┌─ Text section
Annual Report

University Highlights

The Class of 2000
The University opened its 139th academic year with a record-breaking enrollment welcoming the fourth largest first-year class in Susquehanna’s history. The arrival of 440 new first-year students, 21 transfers and ten exchange students pushed the student body to 1,565. Enrollment is anticipated to drop again to around 1,500 next year following graduation of the Class of 1997, one of the largest classes in recent history. The Class of 2000 has been chosen from the best-qualified applicant pool in many years. More than 58 percent of the new class were in the top one-fifth of their high school classes, more than 80 percent were in the top two-fifths. Fifty entered the University Honors Program.

The Benefits of Experience
The number of Susquehanna students gaining valuable worksite experience through internship and externship programs continued to increase during 1995-96. The University’s Center for Career Services reports such placements increased by 22 percent over the previous year and have tripled since 1990. Internships increased by 31 percent to 150 and shorter-term externships by 70 percent to 64 for the year. The totals reflect a successful campaign by the Sigmund Weis School of Business which resulted in internships for 59 accounting, business and finance majors. Susquehanna alumni continue to play a major role in identifying opportunities for the internship program including placements at State Street Global Advisors, Estee Lauder, Pennsylvania Blue Shield and Black & Decker. Employers often give special weight to experiential education in hiring entry-level college graduates, and opportunities such as internships, practicums, service learning, and study abroad programs are helping Susquehanna students stand out in the job market. Project House System Celebrates 20th
Susquehanna’s commitment to community service passed a milestone in 1996 with the 20th anniversary of the University’s nationally recognized Project House System. Founded in 1976, the innovative program continues to offer Susquehanna students the privilege of living in special campus housing units on the basis of their commitment to an approved volunteer project. In 1995-96 more than 250 Project House students completed more than 14,300 hours of service. The February Project House celebration also coincided with the 10th anniversary of Student Volunteer Day at Susquehanna. Alice Ann Leidel ‘58, president of the American Association of University Women Educational Foundation, was guest speaker for the event. The University’s Center for Service Learning and Volunteer Programs reports that nearly three-quarters of the student body, approximately 1,200 students, spent more than 33,190 hours on major service projects during the year. More than 430 members of the University’s fraternities and sororities contributed nearly 16,000 hours as “Greeks in Service.” Three hundred students also gained work experience community service components of 21 “service learning” academic courses. Collectively, the campus efforts, from flood relief to volunteer income tax assistance, benefited several dozen groups and numerous individuals on campus and in the surrounding community.
└─
> _Work to complete_:
1. Reproduce the portion of the annual report that begins at the words "Annual Report" and stops after the words "University Honors Program.", keeping every word unchanged.
2. Using the annual report, answer these questions:
(a) How many new first-year students arrived for the 139th academic year?
(b) By what percent did internships increase, and to what number?
(c) In what year was the Project House System founded?
┌─ Data extract
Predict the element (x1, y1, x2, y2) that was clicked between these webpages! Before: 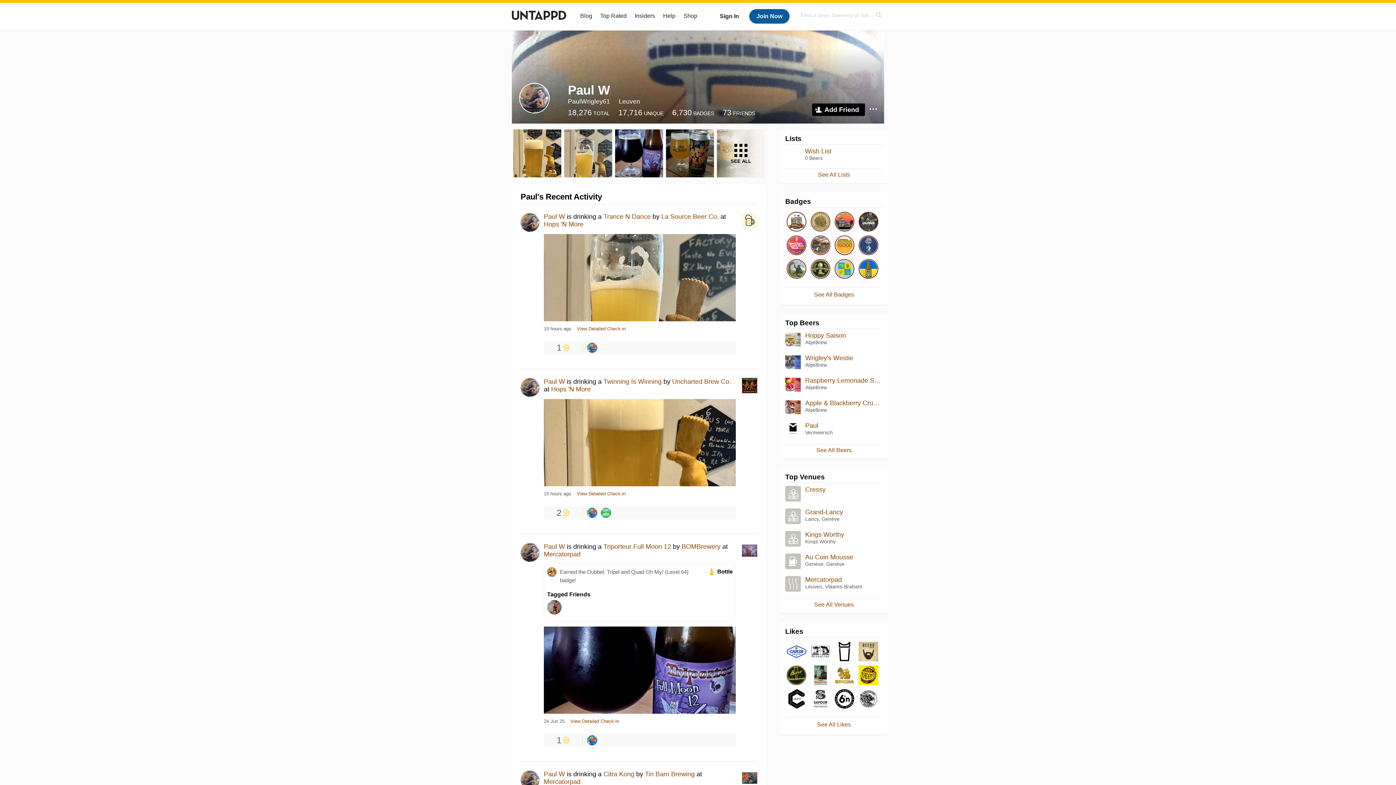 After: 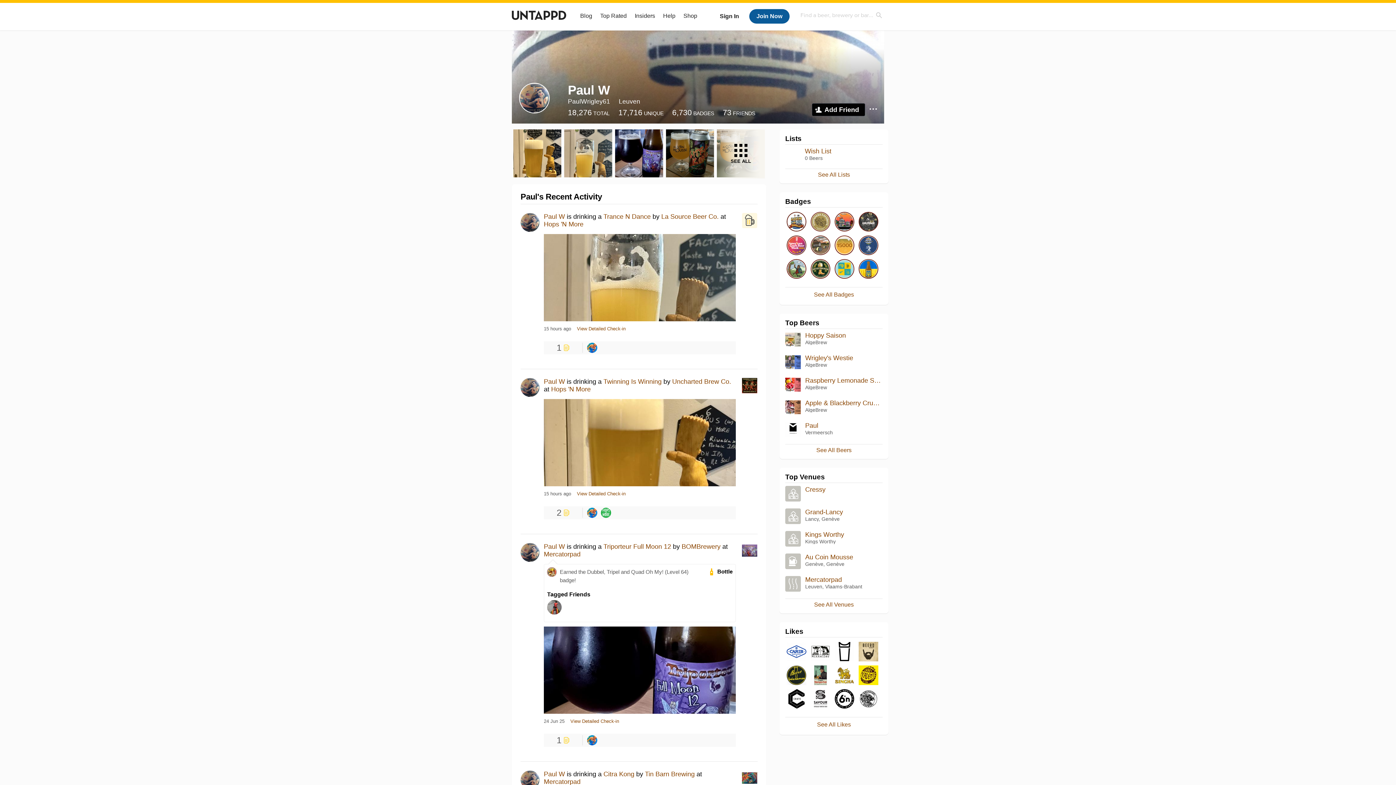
└─
> _Results in order_:
1.
Annual Report

University Highlights

The Class of 2000
The University opened its 139th academic year with a record-breaking enrollment welcoming the fourth largest first-year class in Susquehanna’s history. The arrival of 440 new first-year students, 21 transfers and ten exchange students pushed the student body to 1,565. Enrollment is anticipated to drop again to around 1,500 next year following graduation of the Class of 1997, one of the largest classes in recent history. The Class of 2000 has been chosen from the best-qualified applicant pool in many years. More than 58 percent of the new class were in the top one-fifth of their high school classes, more than 80 percent were in the top two-fifths. Fifty entered the University Honors Program.

2.
(a) 440
(b) 31 percent, to 150
(c) 1976